Could you arrange every line of the data below as a JSON list of strings, one string per line, skipping blank lines and leaving the pictures out?

[Extracted information start]

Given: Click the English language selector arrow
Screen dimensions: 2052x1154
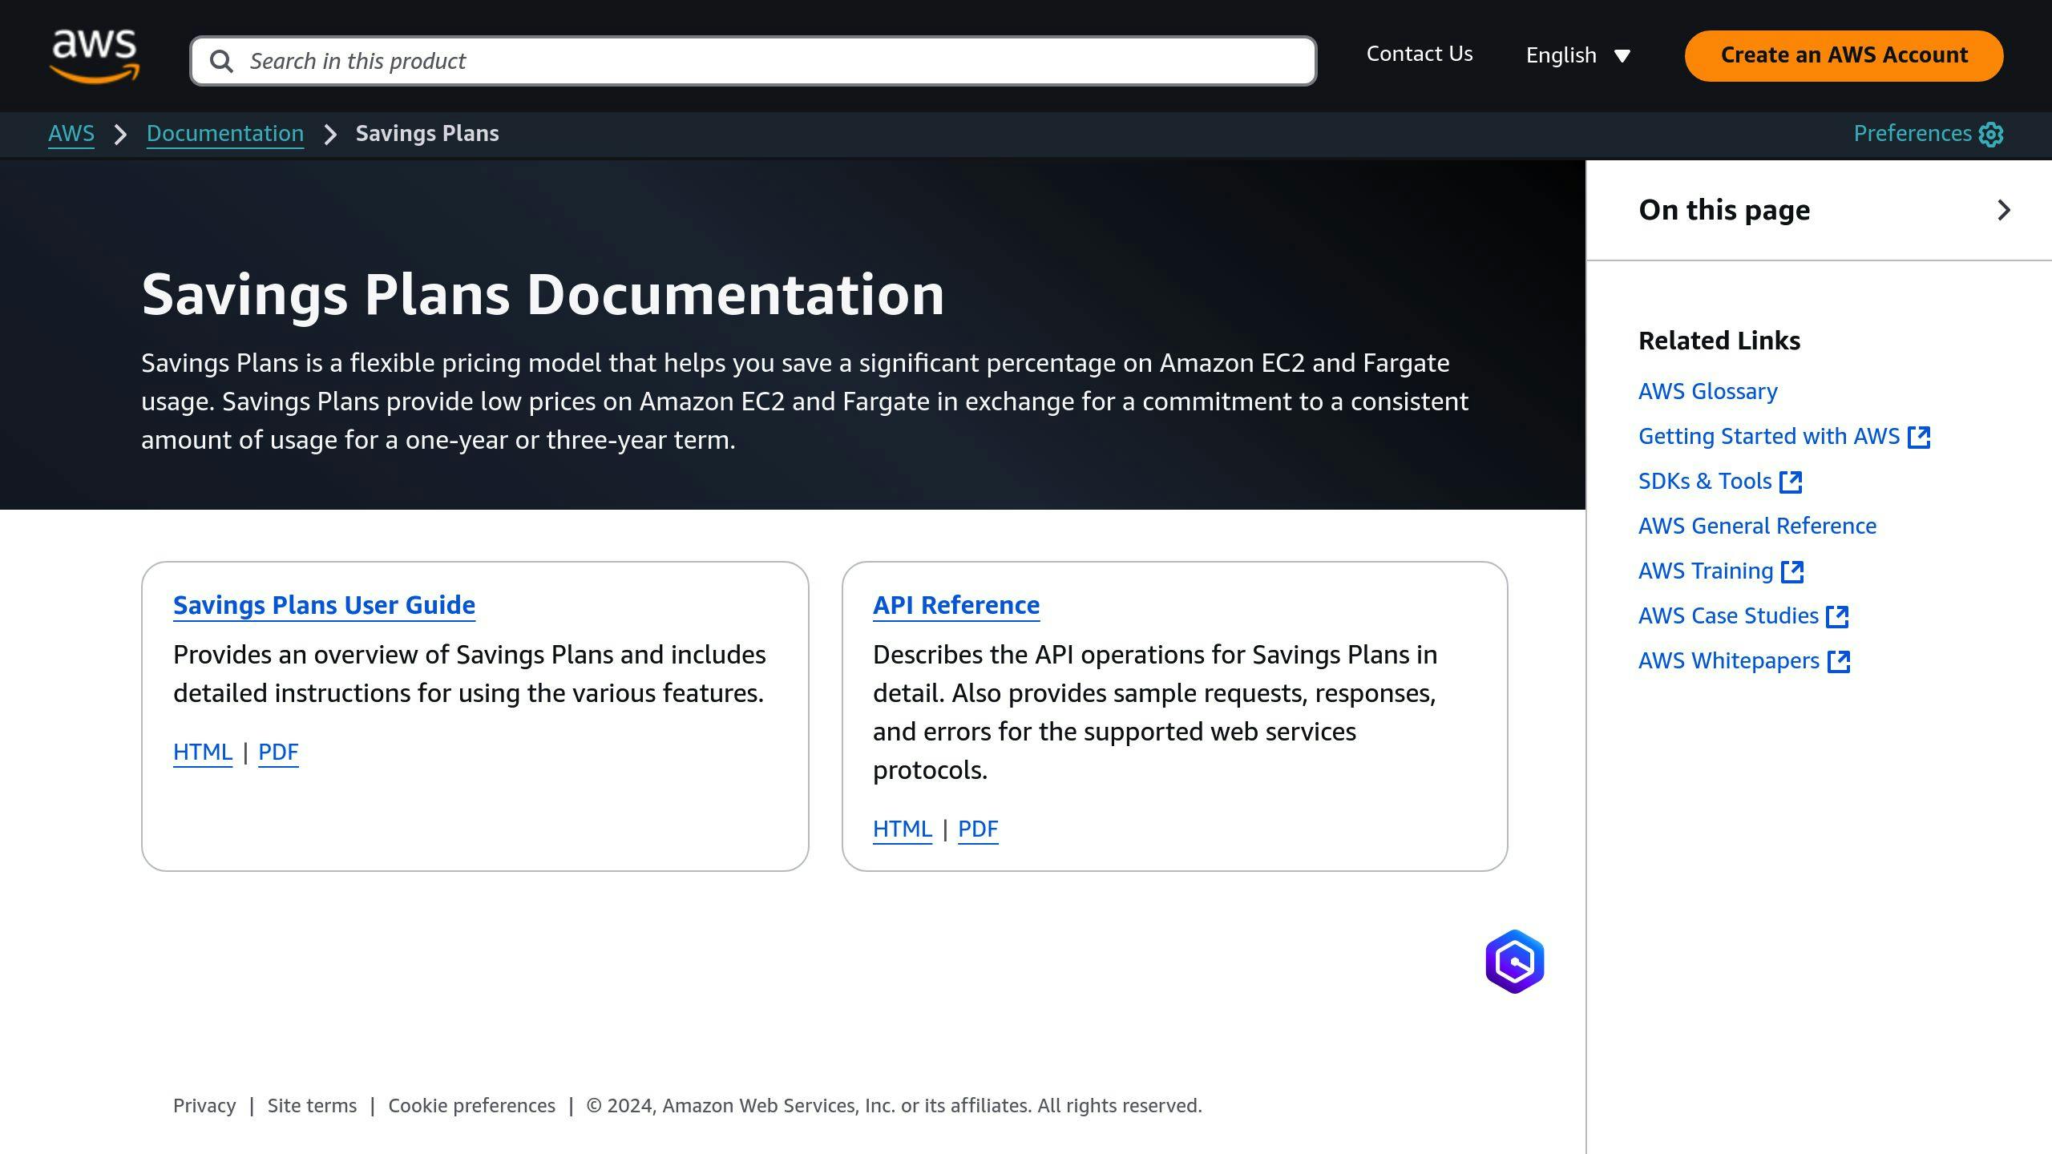Looking at the screenshot, I should tap(1625, 56).
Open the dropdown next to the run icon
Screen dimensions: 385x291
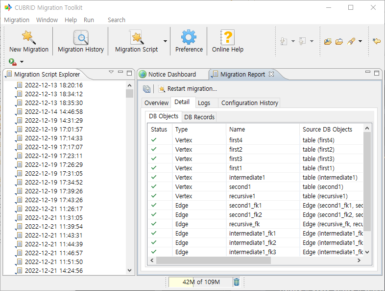[x=22, y=62]
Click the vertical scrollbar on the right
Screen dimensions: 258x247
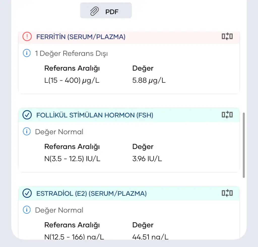coord(244,145)
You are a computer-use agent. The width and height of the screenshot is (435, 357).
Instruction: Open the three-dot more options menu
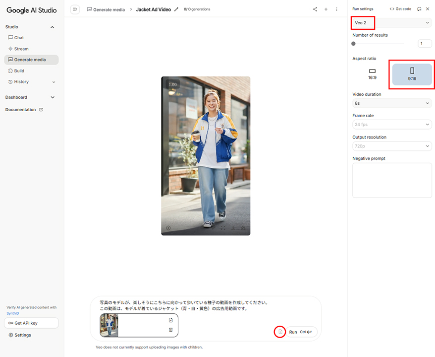(337, 9)
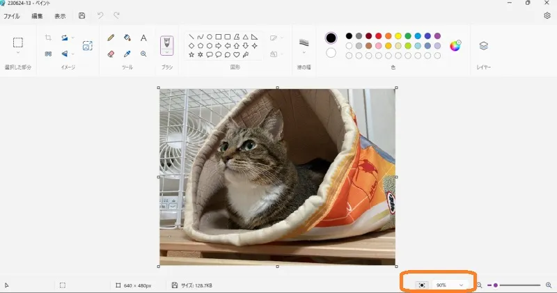This screenshot has height=293, width=557.
Task: Expand the selection tool dropdown arrow
Action: tap(19, 53)
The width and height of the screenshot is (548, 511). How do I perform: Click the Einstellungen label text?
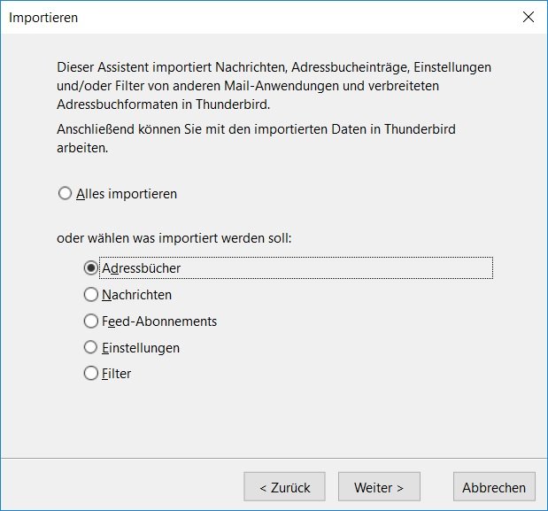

[Extracted information end]

▶ **Exercise response**
[
  "Given: Click the English language selector arrow",
  "Screen dimensions: 2052x1154",
  "Looking at the screenshot, I should tap(1625, 56).",
  "Open the dropdown next to the run icon",
  "Screen dimensions: 385x291",
  "[x=22, y=62]",
  "Click the vertical scrollbar on the right",
  "Screen dimensions: 258x247",
  "coord(244,145)",
  "You are a computer-use agent. The width and height of the screenshot is (435, 357).",
  "Instruction: Open the three-dot more options menu",
  "(337, 9)",
  "This screenshot has height=293, width=557.",
  "Task: Expand the selection tool dropdown arrow",
  "Action: tap(19, 53)",
  "The width and height of the screenshot is (548, 511). How do I perform: Click the Einstellungen label text?"
]